▸ **EXERCISE GOAL**:
Please output exactly the lines from the one containing "Task: Tap the" through the end of the records below, leaving out any pictures.

━━━ EXTRACTED INFORMATION

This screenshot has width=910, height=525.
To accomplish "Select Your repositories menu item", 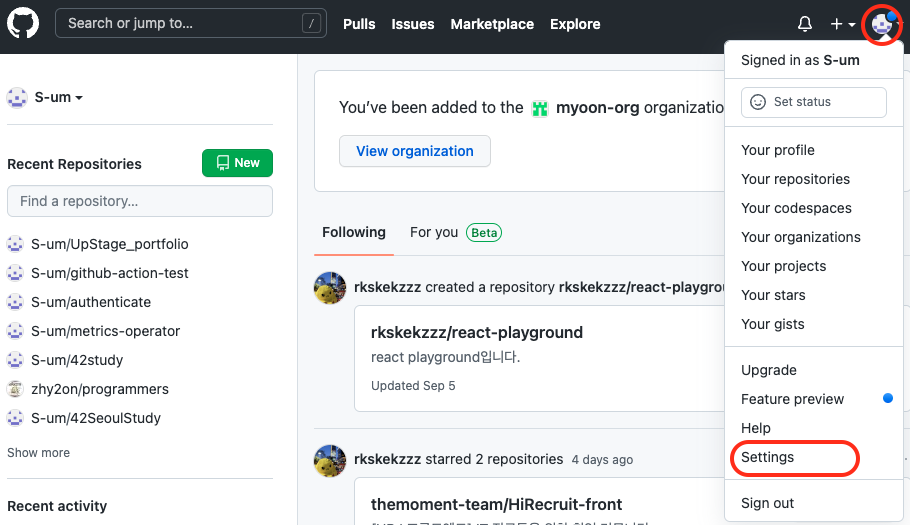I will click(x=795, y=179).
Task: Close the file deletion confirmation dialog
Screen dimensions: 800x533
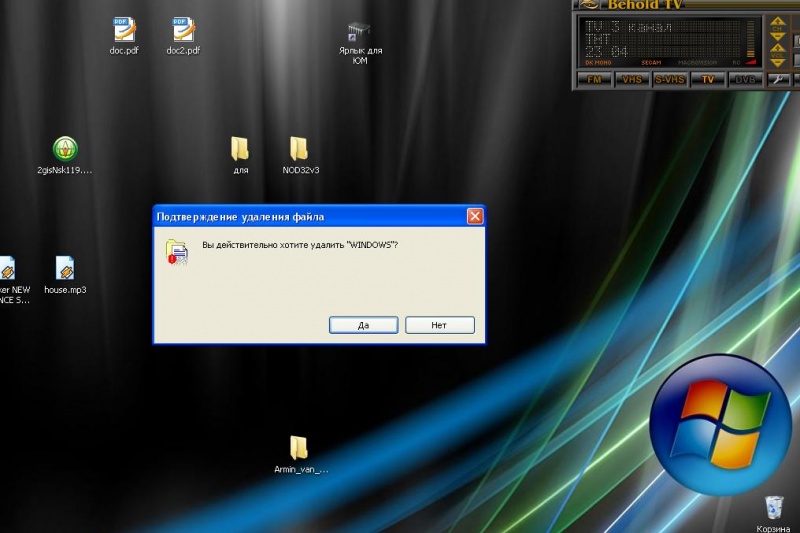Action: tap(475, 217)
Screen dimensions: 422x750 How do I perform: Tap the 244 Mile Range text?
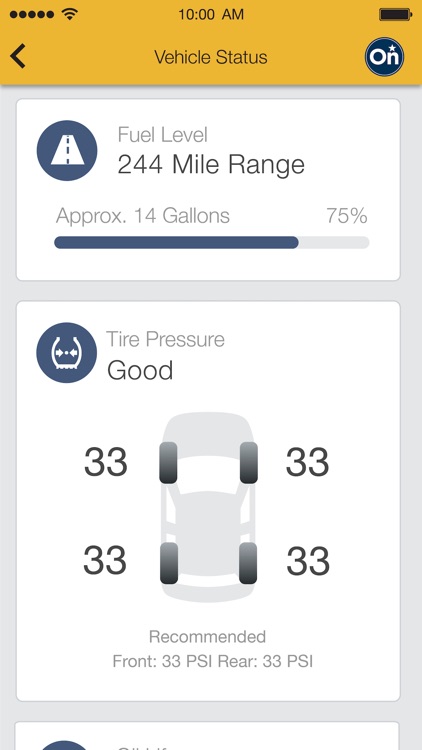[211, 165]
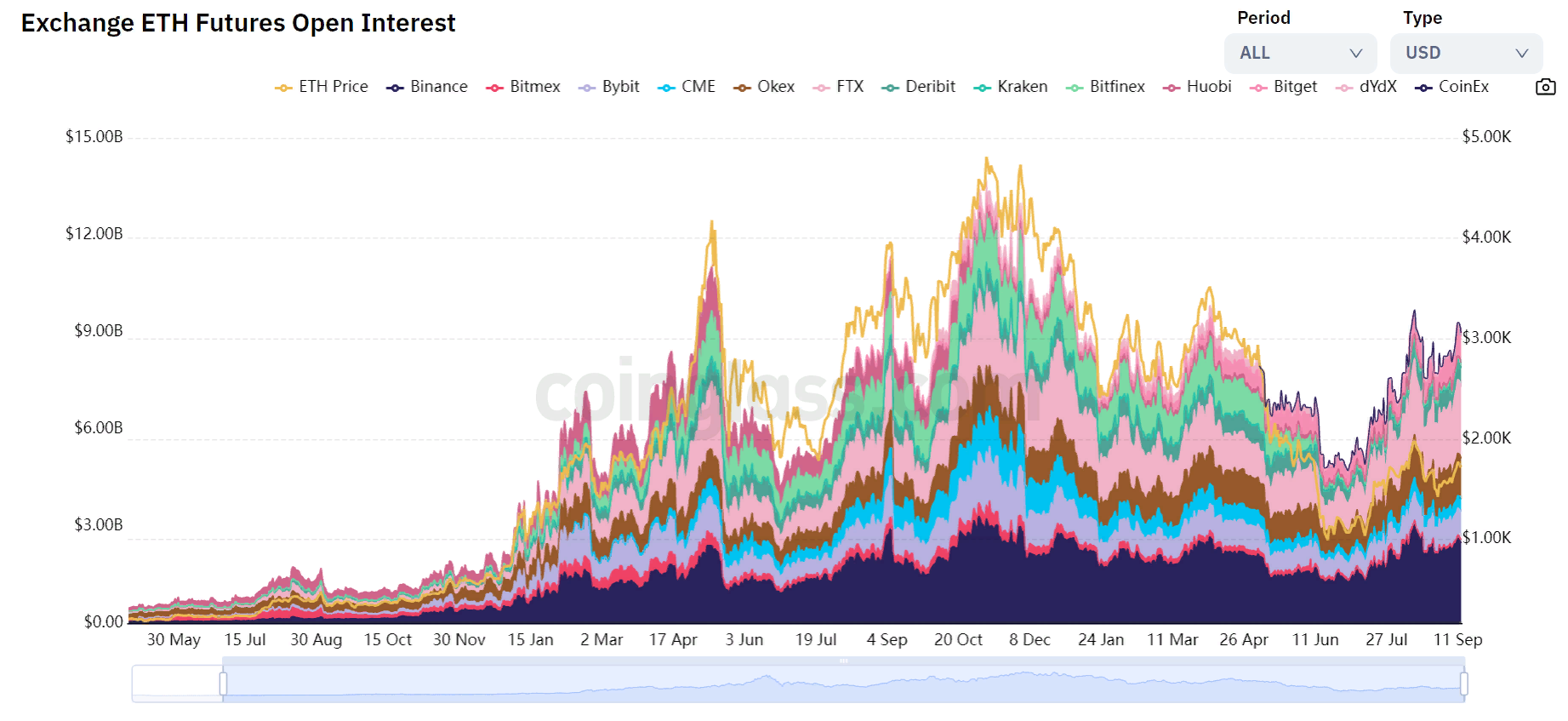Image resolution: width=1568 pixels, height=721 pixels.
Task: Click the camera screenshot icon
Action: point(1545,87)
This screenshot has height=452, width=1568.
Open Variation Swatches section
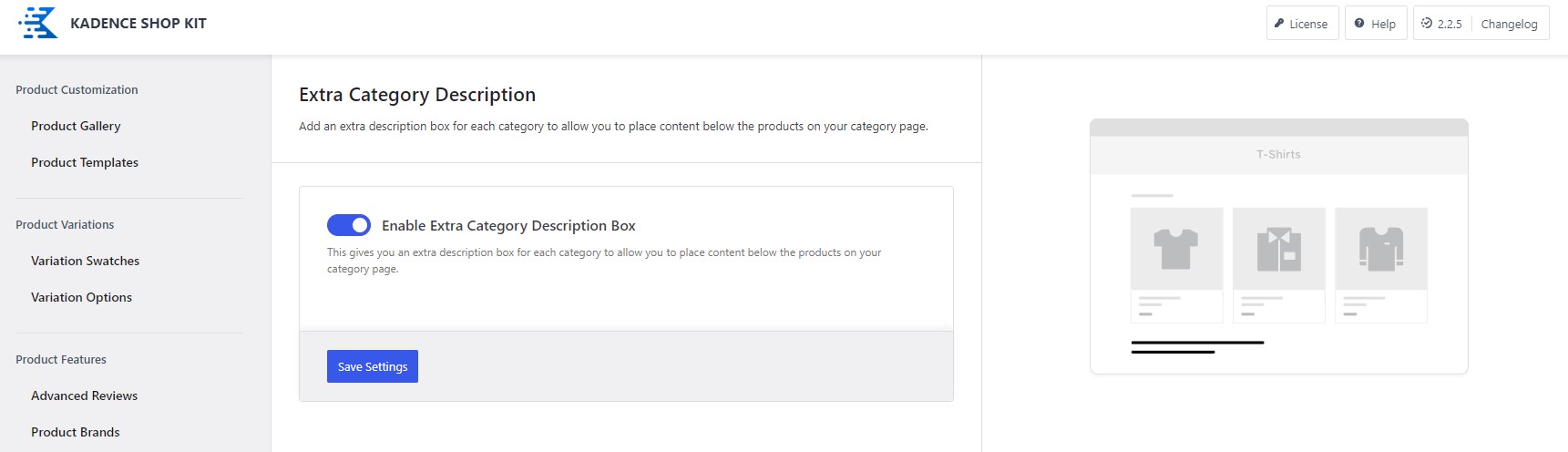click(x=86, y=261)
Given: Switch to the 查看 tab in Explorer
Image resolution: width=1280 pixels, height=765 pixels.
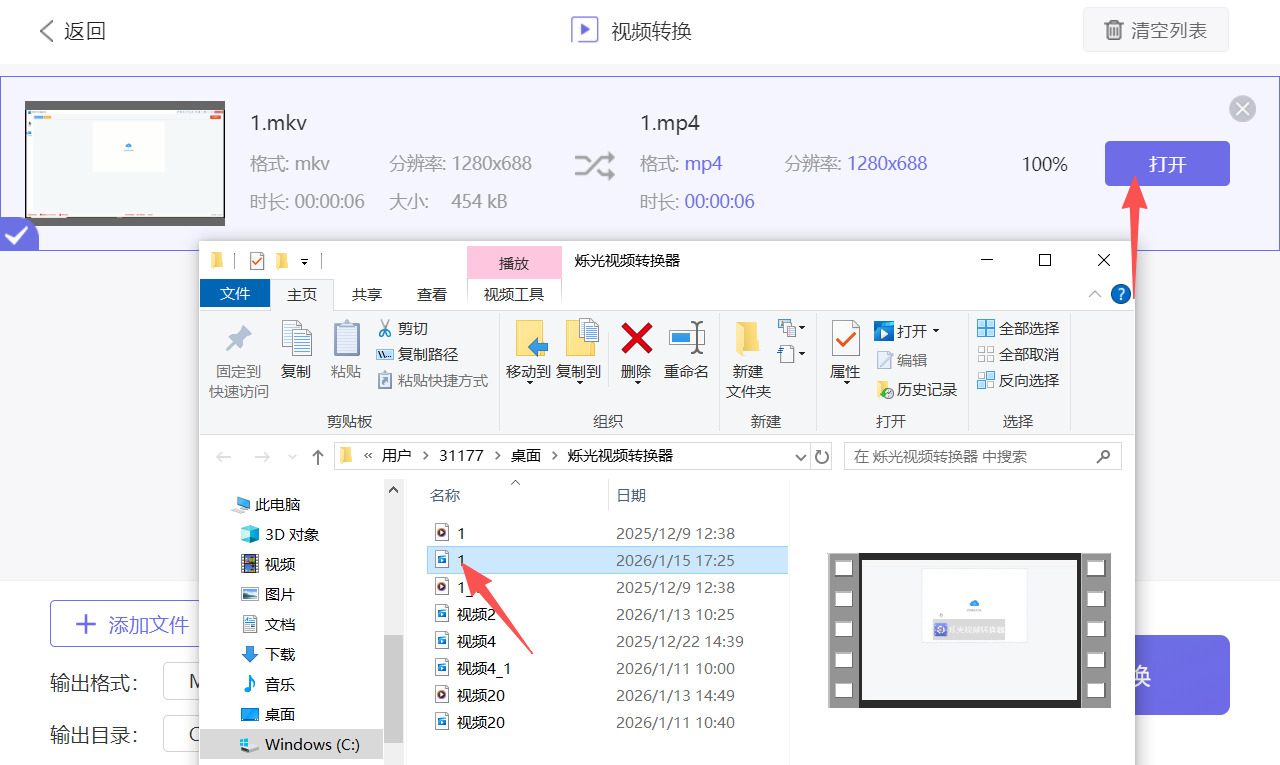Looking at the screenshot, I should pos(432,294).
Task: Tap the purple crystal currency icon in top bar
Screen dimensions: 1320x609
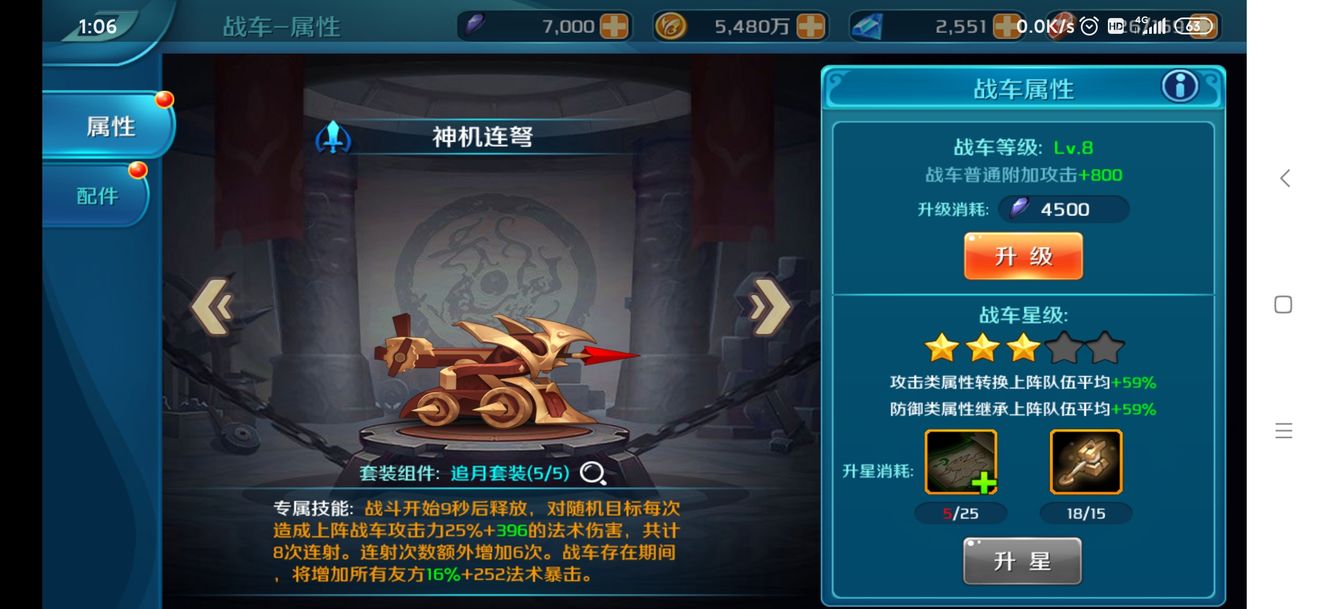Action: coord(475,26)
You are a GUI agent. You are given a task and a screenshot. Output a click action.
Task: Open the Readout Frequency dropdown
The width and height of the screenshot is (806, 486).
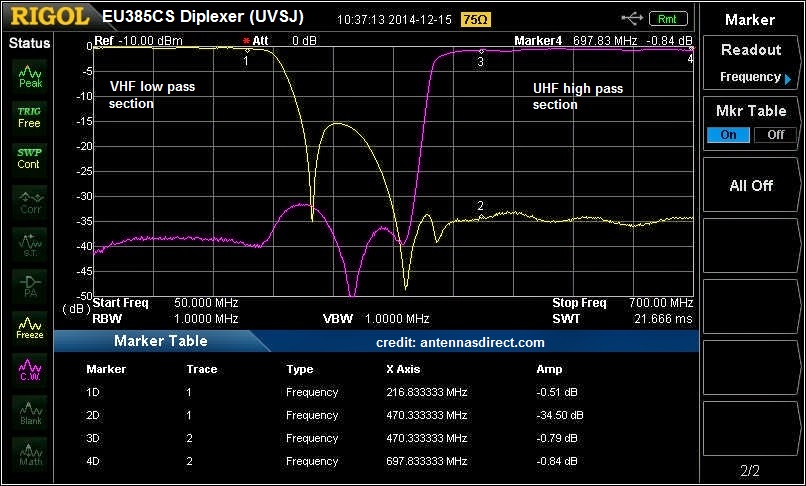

━━━━━━

▸ **OUTPUT**:
Task: Tap the purple crystal currency icon in top bar
Screen dimensions: 1320x609
Action: coord(475,26)
You are a GUI agent. You are given a task and a screenshot. Output a click action.
Task: Open the Readout Frequency dropdown
The width and height of the screenshot is (806, 486).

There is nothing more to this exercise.